DOCUMENT EXCERPT >>

^^^^^^^^^^^^^^^^

[R-sig-Geo] GDAL.close

Roger Bivand Roger.Bivand at nhh.no
Tue Nov 5 14:56:59 CET 2013


On Tue, 5 Nov 2013, Oliver Soong wrote:

> Hi Roger,
>
> Toggling on GDALTransientDataset in GDAL.close doesn't change anything
> because RGDAL_CloseDataset already toggles on that.  In either case,
> RGDAL_DeleteHandle still doesn't work.  Also, the gc at the end doesn't do
> anything useful because .setCollectorFun has already trivialized the
> finalizer and because dataset still exists at that point, as does the
> source dataset given to GDAL.close in the first place.
>
> The HFA driver has the exact same issue.  From what I see in the code, I
> don't think it's related to the specific driver.

Here is the next version:

http://win-builder.r-project.org/0X0318s8iW0C

with:

             .setCollectorFun(slot(dataset, 'handle'), NULL)
             .Call('RGDAL_CloseDataset', dataset, PACKAGE="rgdal")
             .Call("RGDAL_CloseHandle", slot(dataset, 'handle'),
                 PACKAGE="rgdal")

Running under Windows, and using:

http://download.sysinternals.com/files/Handle.zip

to check, the three transient datasets are open:

   3B8: File  (RW-)   C:\Users\rsb\AppData\Local\Temp\Rtmp8kZk0N\awlr2.tif
   3C0: File  (RW-)   C:\Users\rsb\AppData\Local\Temp\Rtmp8kZk0N\tfur1.tif
   498: File  (RW-)   C:\Users\rsb\AppData\Local\Temp\Rtmp8kZk0N\mxbr3.tif

I'm assuming that RW- means read and write open, the third character is D, 
which is probably directory.

Roger

>
> Cheers,
> Oliver
>
>
>
>
> On Mon, Nov 4, 2013 at 3:05 PM, Oliver Soong <osoong+r at gmail.com> wrote:
>
>> Er, just saw your recent e-mail.  I'll take a look.
>>
>> Oliver
>>
>>
>> On Mon, Nov 4, 2013 at 3:05 PM, Oliver Soong <osoong+r at gmail.com> wrote:
>>
>>> I do think we've gotten a bit muddled.  I'm probably not helping, but
>>> I'll do my best.
>>>
>>> Windows XP (32-bit), 7 (32-bit), and 2008 R2 (32-bit and 64-bit),
>>> R-3.0.2, sp 1.0.13, rgdal 0.8.11, raster 2.1.49.
>>>
>>> The main problem as seen by end-users is the orphaned temporary files
>>> that you observed were left over for r1 and r2.  They cannot be removed
>>> while R is running.  I seem not to have explained r3 very well, but suffice
>>> it to say that GDAL.close(r3) creates similar orphaned temporary files,
>>> indicating GDAL.close is not functioning properly on GDALTransientDataset
>>> objects under Windows.

^^^^^^^^^^^^^^^^

DATA ENTRIES >>
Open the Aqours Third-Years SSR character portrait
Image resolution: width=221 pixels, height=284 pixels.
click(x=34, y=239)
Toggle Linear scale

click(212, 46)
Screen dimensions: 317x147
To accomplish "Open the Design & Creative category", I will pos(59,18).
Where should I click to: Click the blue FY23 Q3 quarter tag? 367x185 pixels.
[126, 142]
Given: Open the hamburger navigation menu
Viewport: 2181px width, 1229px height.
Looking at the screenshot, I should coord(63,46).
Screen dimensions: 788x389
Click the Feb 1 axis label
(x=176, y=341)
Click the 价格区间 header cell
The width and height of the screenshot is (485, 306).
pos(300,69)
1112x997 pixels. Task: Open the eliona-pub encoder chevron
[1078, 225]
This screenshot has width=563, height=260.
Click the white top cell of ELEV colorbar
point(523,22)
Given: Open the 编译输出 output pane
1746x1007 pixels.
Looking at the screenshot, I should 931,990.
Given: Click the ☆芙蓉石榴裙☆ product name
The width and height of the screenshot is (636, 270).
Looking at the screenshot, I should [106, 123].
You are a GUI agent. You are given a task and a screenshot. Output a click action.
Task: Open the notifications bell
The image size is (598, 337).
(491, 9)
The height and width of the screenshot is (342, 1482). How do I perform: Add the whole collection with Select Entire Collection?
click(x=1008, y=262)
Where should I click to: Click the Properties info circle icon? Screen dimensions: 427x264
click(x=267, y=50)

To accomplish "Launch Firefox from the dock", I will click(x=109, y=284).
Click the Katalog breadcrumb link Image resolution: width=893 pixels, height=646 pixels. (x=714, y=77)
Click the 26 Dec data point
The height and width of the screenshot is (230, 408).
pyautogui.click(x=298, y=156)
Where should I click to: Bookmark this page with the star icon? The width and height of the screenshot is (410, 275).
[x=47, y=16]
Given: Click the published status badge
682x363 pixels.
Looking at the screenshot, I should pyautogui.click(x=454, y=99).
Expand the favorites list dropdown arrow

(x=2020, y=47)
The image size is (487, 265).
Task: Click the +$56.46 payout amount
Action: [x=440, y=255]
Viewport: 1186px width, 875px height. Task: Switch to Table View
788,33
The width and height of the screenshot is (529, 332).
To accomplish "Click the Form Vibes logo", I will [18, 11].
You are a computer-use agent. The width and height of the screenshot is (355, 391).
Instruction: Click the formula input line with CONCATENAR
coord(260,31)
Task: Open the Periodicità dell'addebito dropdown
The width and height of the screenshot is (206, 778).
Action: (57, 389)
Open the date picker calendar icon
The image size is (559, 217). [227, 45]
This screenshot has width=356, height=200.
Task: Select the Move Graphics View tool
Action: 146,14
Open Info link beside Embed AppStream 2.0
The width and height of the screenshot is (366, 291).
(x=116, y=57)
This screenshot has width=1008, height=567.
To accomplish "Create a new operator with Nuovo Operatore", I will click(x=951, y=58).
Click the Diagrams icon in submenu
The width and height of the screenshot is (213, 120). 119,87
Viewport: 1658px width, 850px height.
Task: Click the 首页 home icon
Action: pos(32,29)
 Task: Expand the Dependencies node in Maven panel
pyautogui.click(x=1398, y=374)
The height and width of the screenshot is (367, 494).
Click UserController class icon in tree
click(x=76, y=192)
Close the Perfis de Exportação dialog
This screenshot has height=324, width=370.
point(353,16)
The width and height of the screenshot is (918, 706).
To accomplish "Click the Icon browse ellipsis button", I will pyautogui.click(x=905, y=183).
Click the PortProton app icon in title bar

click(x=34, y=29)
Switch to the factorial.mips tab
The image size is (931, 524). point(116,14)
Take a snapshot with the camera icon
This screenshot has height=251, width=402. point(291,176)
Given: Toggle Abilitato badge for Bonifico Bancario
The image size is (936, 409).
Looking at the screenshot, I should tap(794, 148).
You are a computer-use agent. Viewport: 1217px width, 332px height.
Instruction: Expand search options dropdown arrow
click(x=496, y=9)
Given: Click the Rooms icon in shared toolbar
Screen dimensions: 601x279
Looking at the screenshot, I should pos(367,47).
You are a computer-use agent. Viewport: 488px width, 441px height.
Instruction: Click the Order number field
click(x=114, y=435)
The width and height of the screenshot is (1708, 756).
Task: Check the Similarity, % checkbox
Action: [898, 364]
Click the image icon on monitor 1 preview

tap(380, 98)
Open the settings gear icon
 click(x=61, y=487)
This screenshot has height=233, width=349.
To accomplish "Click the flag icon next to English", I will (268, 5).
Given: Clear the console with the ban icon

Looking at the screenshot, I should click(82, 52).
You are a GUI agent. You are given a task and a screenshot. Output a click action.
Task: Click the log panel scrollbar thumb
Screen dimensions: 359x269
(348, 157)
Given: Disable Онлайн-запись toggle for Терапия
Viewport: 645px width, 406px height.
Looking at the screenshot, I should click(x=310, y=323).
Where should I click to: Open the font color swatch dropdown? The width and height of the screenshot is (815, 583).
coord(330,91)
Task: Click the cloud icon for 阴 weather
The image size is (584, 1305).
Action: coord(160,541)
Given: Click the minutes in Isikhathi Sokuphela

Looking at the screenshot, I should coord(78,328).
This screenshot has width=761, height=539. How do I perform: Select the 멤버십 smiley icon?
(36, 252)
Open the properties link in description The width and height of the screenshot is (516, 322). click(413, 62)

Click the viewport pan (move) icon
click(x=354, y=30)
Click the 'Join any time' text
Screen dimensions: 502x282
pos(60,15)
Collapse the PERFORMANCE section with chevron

^^^^^^^^^^^^^^^^

WHAT THIS EXERCISE ASKS >>
(a) Please list R and each R package given with a version number in the GDAL.close thread, along with that number.
(b) Write out word for word the part of the GDAL.close thread that begins at the words "Roger Bivand Roger.Bivand" and stops after the words "the first place.".
(c) Resume the GDAL.close thread after its last shown sentence and carry it further.
The records are separate material and have no connection to the GDAL.close thread.

ANSWERS FOR THE TASKS >>
(a) R-3.0.2, sp 1.0.13, rgdal 0.8.11, raster 2.1.49

(b)
Roger Bivand Roger.Bivand at nhh.no
Tue Nov 5 14:56:59 CET 2013


On Tue, 5 Nov 2013, Oliver Soong wrote:

> Hi Roger,
>
> Toggling on GDALTransientDataset in GDAL.close doesn't change anything
> because RGDAL_CloseDataset already toggles on that.  In either case,
> RGDAL_DeleteHandle still doesn't work.  Also, the gc at the end doesn't do
> anything useful because .setCollectorFun has already trivialized the
> finalizer and because dataset still exists at that point, as does the
> source dataset given to GDAL.close in the first place.

(c)
>>>
>>> I think RGDAL_DeleteHandle (and hence RGDAL_CloseDataset) is the root of
>>> the problem, and I think it's not properly closing the file handle before
>>> trying and failing to delete the associated files.  Windows automatically
>>> locks open file handles, but linux requires extra steps that are not always
>>> done and are not always respected, which is probably why this isn't
>>> apparent under linux.  The finalizer code and resetting seems appropriate.
>>>
>>> I still hesitate to say much about RGDAL_DeleteHandle, but I will point
>>> out that one is normally supposed to close the file handle before deleting
>>> the file, and it seems backwards in RGDAL_DeleteHandle.  I don't know if
>>> that is intentional.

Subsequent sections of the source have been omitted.